DATA FOR PROCESSING:
==============================

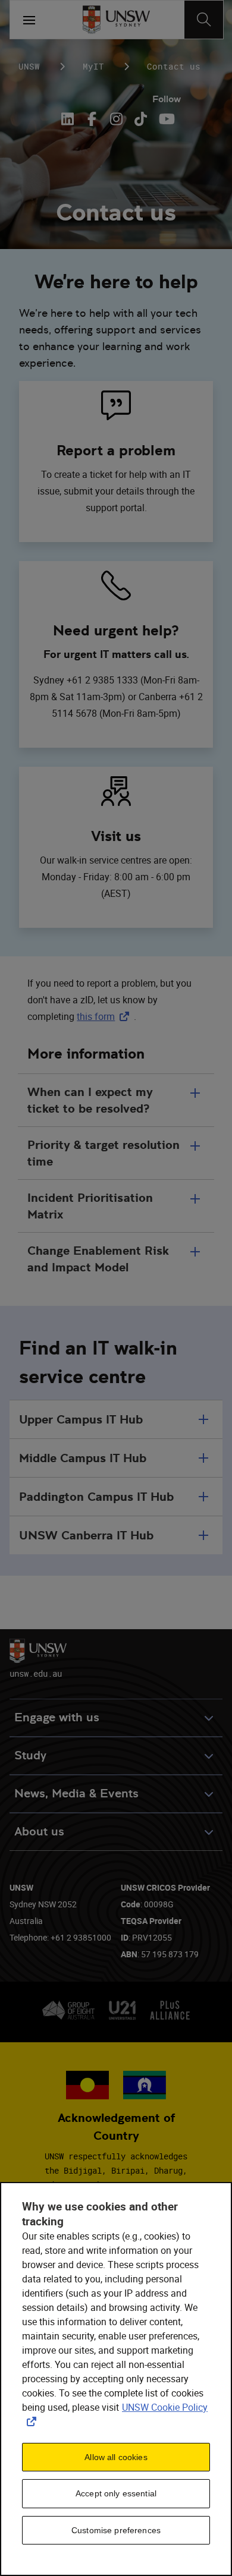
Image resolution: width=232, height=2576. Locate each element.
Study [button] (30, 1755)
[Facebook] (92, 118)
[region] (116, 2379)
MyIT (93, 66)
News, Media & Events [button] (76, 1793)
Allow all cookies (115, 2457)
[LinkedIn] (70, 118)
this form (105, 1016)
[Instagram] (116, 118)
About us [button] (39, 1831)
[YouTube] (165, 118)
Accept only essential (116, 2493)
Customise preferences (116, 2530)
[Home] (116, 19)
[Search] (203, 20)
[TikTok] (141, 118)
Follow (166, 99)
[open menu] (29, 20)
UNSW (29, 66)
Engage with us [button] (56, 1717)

==============================

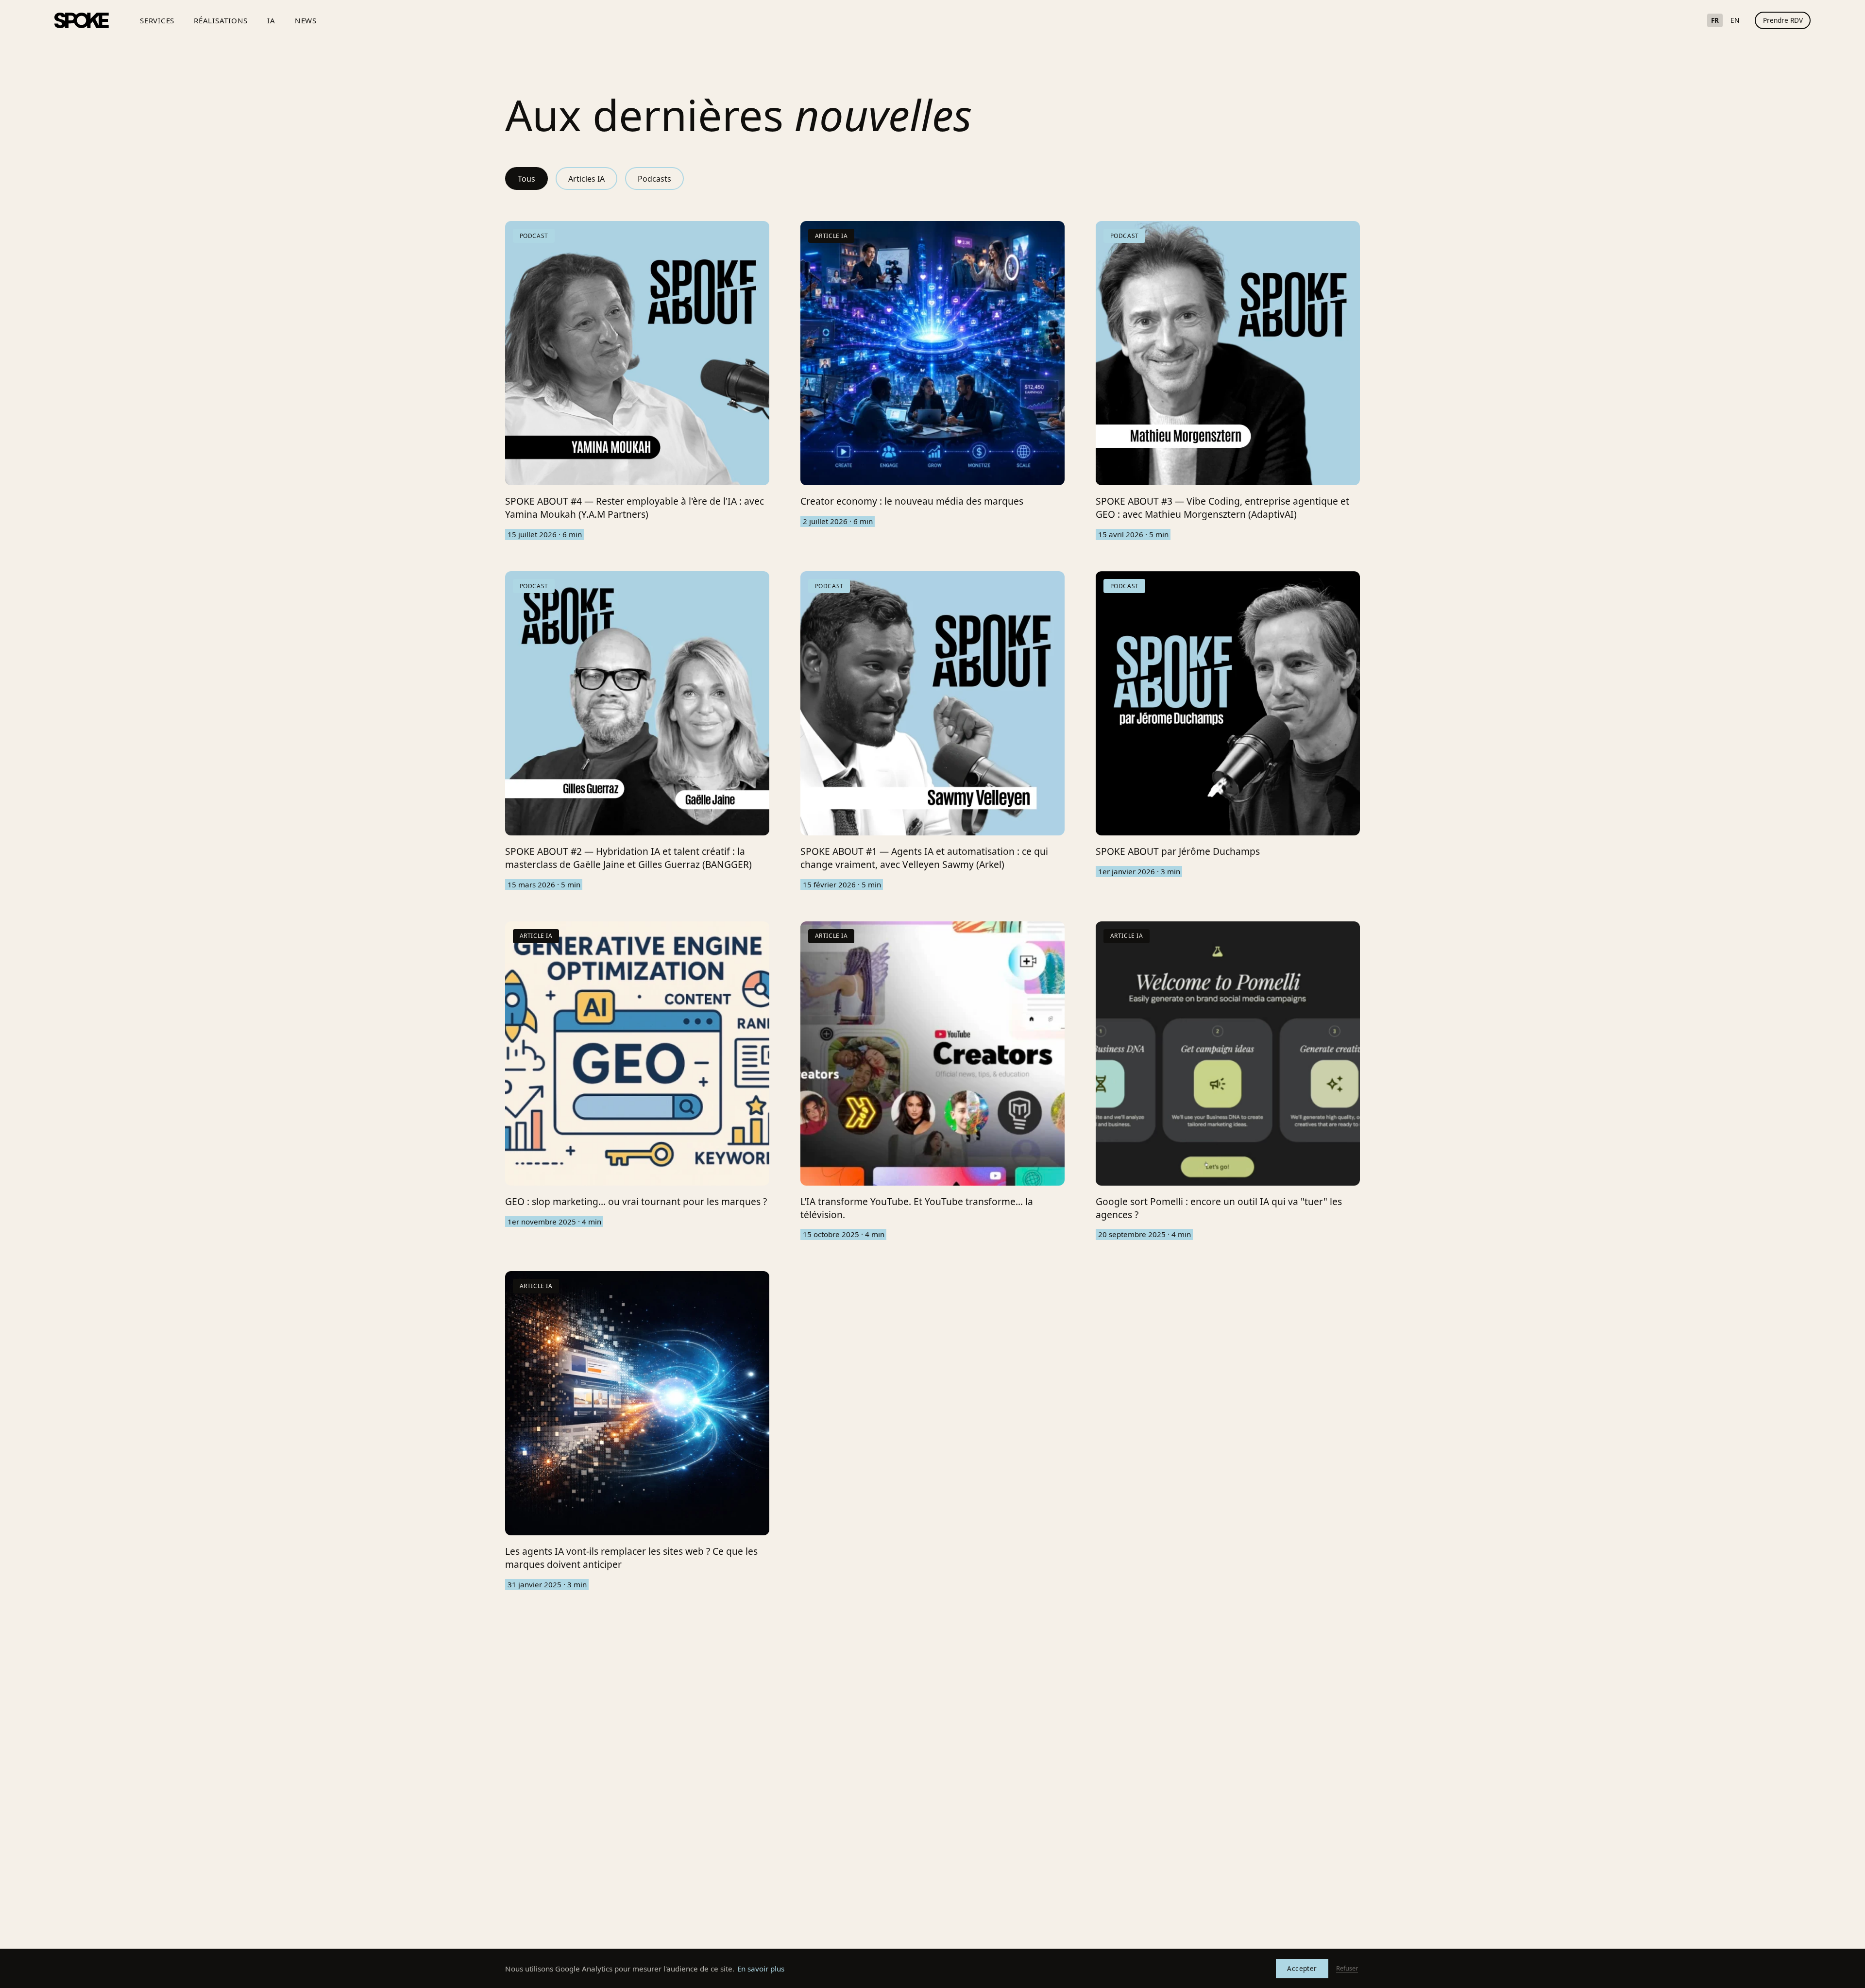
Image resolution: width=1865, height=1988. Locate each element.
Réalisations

==============================

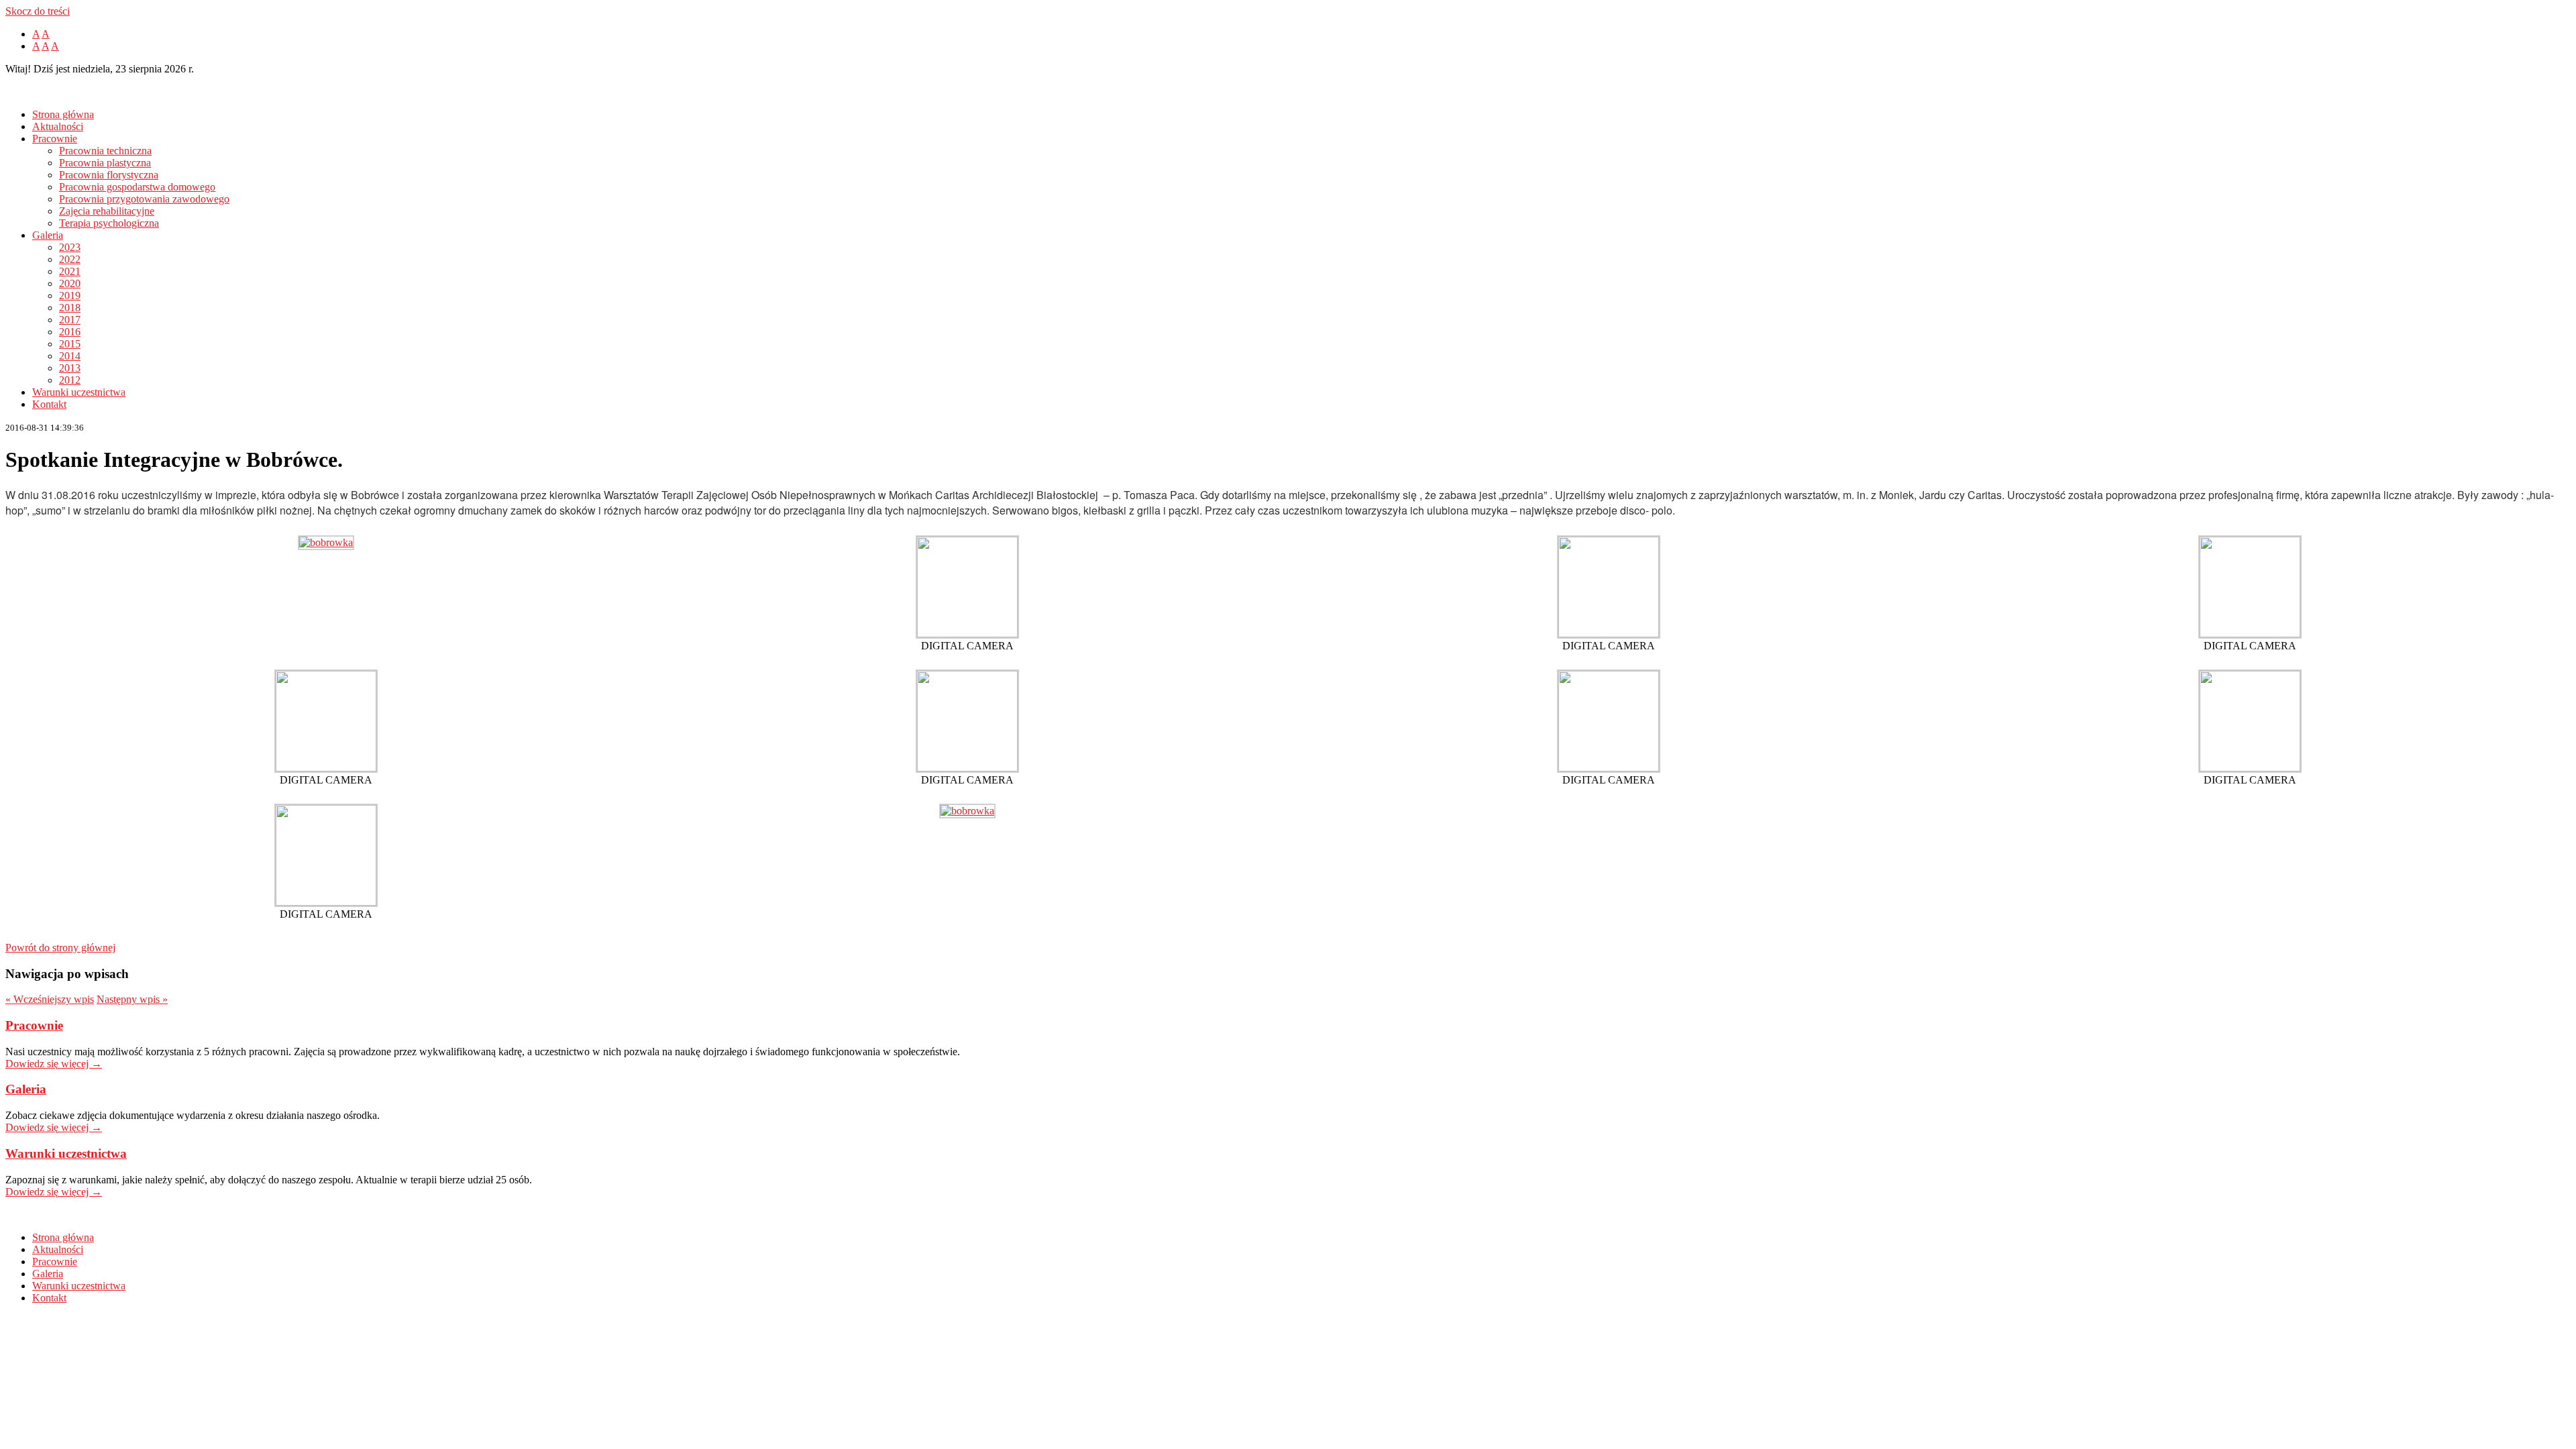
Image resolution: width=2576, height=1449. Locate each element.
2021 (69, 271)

==============================

Take the line above containing "Image resolution: width=232, height=2576.", the line containing "Engage with us [button] (56, 1717)", and all lines in between, and copy them exactly without anything else.

Image resolution: width=232, height=2576. Locate each element.
Study [button] (30, 1755)
[Facebook] (92, 118)
[region] (116, 2379)
MyIT (93, 66)
News, Media & Events [button] (76, 1793)
Allow all cookies (115, 2457)
[LinkedIn] (70, 118)
this form (105, 1016)
[Instagram] (116, 118)
About us [button] (39, 1831)
[YouTube] (165, 118)
Accept only essential (116, 2493)
Customise preferences (116, 2530)
[Home] (116, 19)
[Search] (203, 20)
[TikTok] (141, 118)
Follow (166, 99)
[open menu] (29, 20)
UNSW (29, 66)
Engage with us [button] (56, 1717)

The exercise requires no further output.